Médico cita 'apagão na saúde' e pede ao MPF lockdown em Cuiabá e VG


Ex-secretário de Saúde de Cuiabá, o médico Werley Peres ingressou no Ministério Público Federal (MPF) com o pedido para que recorra à Justiça para determinar o lockdown em Cuiabá e Várzea Grande
                    
Profissional da rede pública e privada, o médico diz que as redes de urgências e emergências já estão em colpaso. "Estamos iniciando um apagão na saúde pois diariamente médicos, enfermeiros e técnicos de enfermagem estão se contaminado. Isso está desfalcando as equipes e consequentemente sobrecarregando ainda mais o serviços os trabalhadores que estão de plantão", agumenta no pedido protocolado na quarta-feira (1). 

Peres explica que Cuiabá e Várzea Grande somam um quarto da população de Mato Grosso e uma ação de lockdown nessas duas cidades "certamente terá reflexos no sistema de saúde em 15 dias com diminuição de óbitos, mas infelizmente os já contaminados estão sobre um grande risco nas próximas duas semanas".

No documento, o médico alega que já é público que muitas medicações usadas dentro de UTI e salas de emergências estão em falta em vários estados do Brasil e certamente haverá dificuldade para os municípios.

Conforme ele, a rede privada também se encontra no limite e enfrenta as mesmas limitações que a rede pública na Grande Cuiabá.

"A covid-19 não tem tratamento comprovado até o momento, temos na verdade a utilização de forma empírica de medicamentos sem um estudo robusto da eficácia, pois temos óbitos e complicações mesmo daqueles pacientes que utilizaram os remédios amplamente divulgados", esclarece o médico.

"Por ser médico e trabalhar na urgência e emergência tanto na rede pública quanto privada de Cuiabá, peço que leve em consideração os argumentos expostos.

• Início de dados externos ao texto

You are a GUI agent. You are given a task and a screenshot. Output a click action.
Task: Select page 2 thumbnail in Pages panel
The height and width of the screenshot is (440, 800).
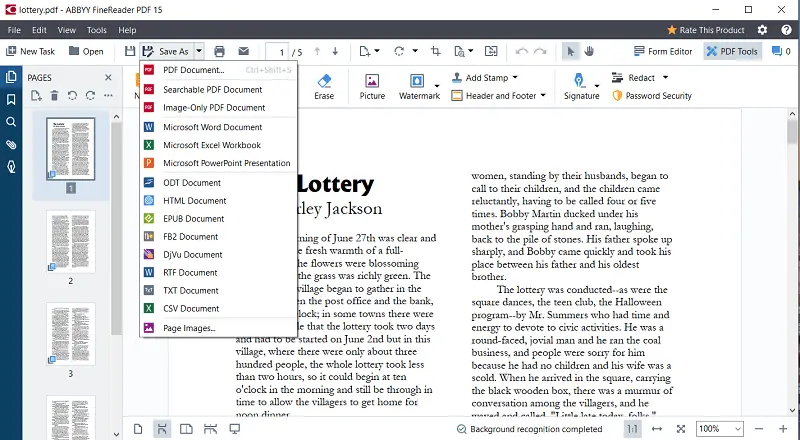click(x=70, y=242)
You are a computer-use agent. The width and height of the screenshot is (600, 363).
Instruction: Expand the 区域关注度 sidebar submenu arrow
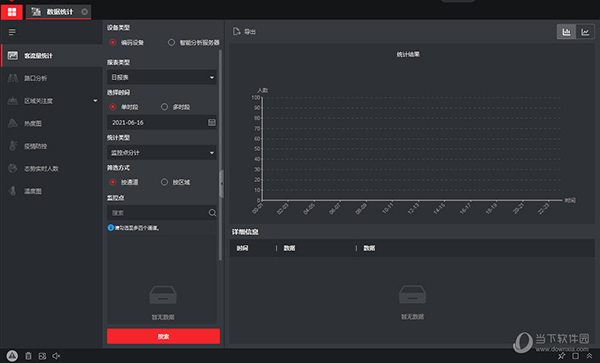95,101
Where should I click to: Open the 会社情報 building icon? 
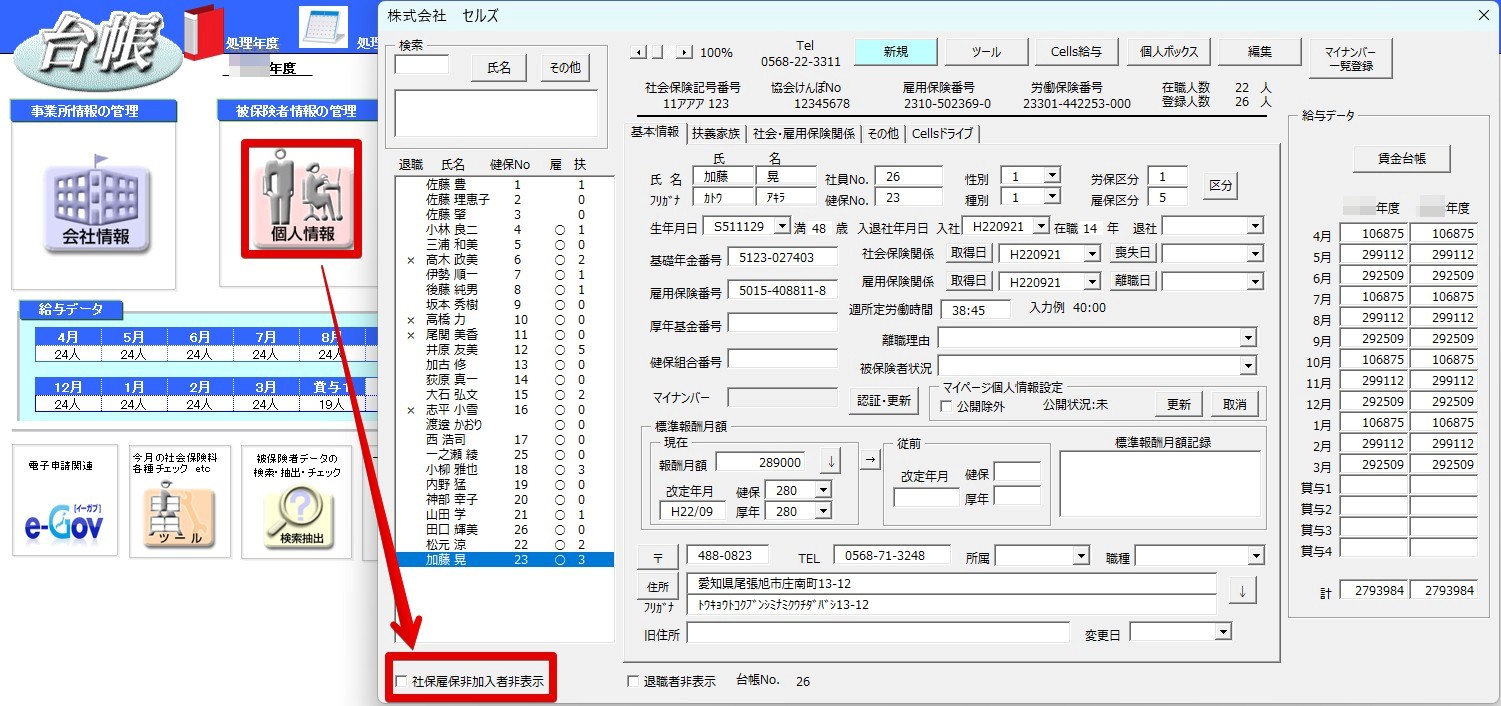tap(97, 207)
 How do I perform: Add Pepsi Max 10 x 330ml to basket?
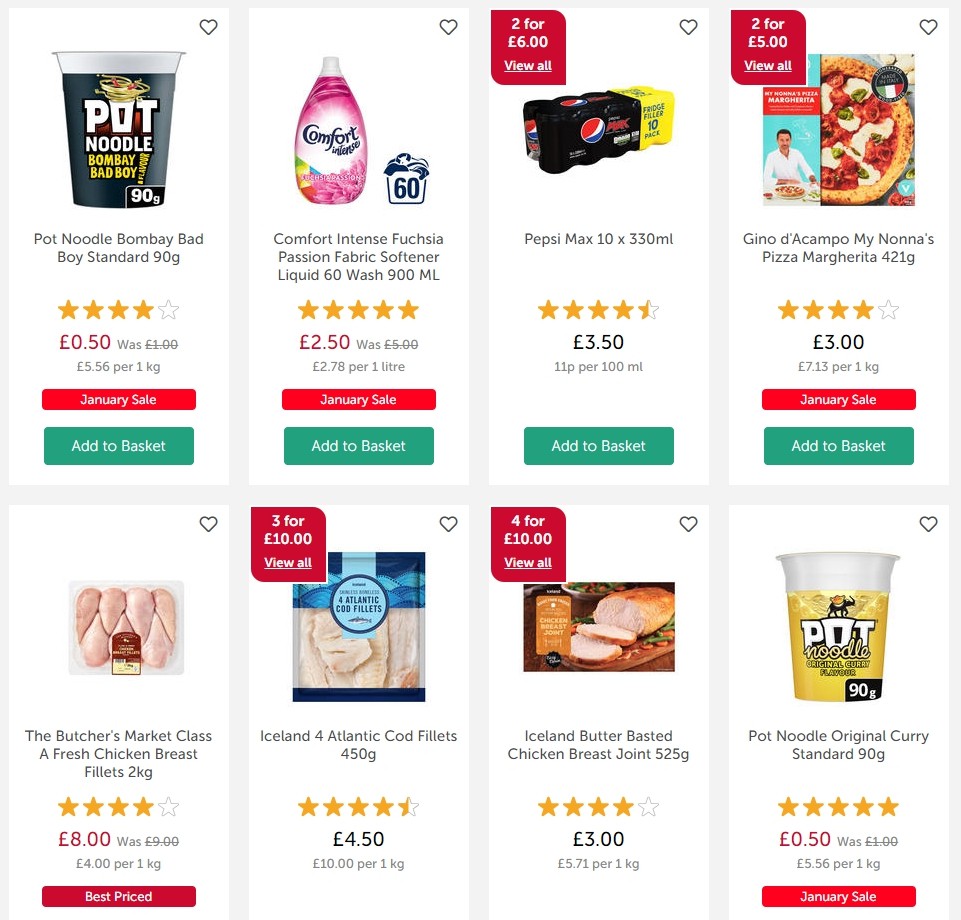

E na atual condição em que nos encontramos a única forma de frear a contaminação e achatar a curva de contaminação é ter um lockdown com fechamento completo de todas as atividades não essenciais. Se não diminuirmos a circulação de pessoas nas ruas e as aglomerações rapidamente, teremos um número de óbitos absurdo nos próximos 45 dias . Como médico e ser humano, tenho que defender o direito a vida e também dar condições dignas de assistência àqueles que estão doentes", resume.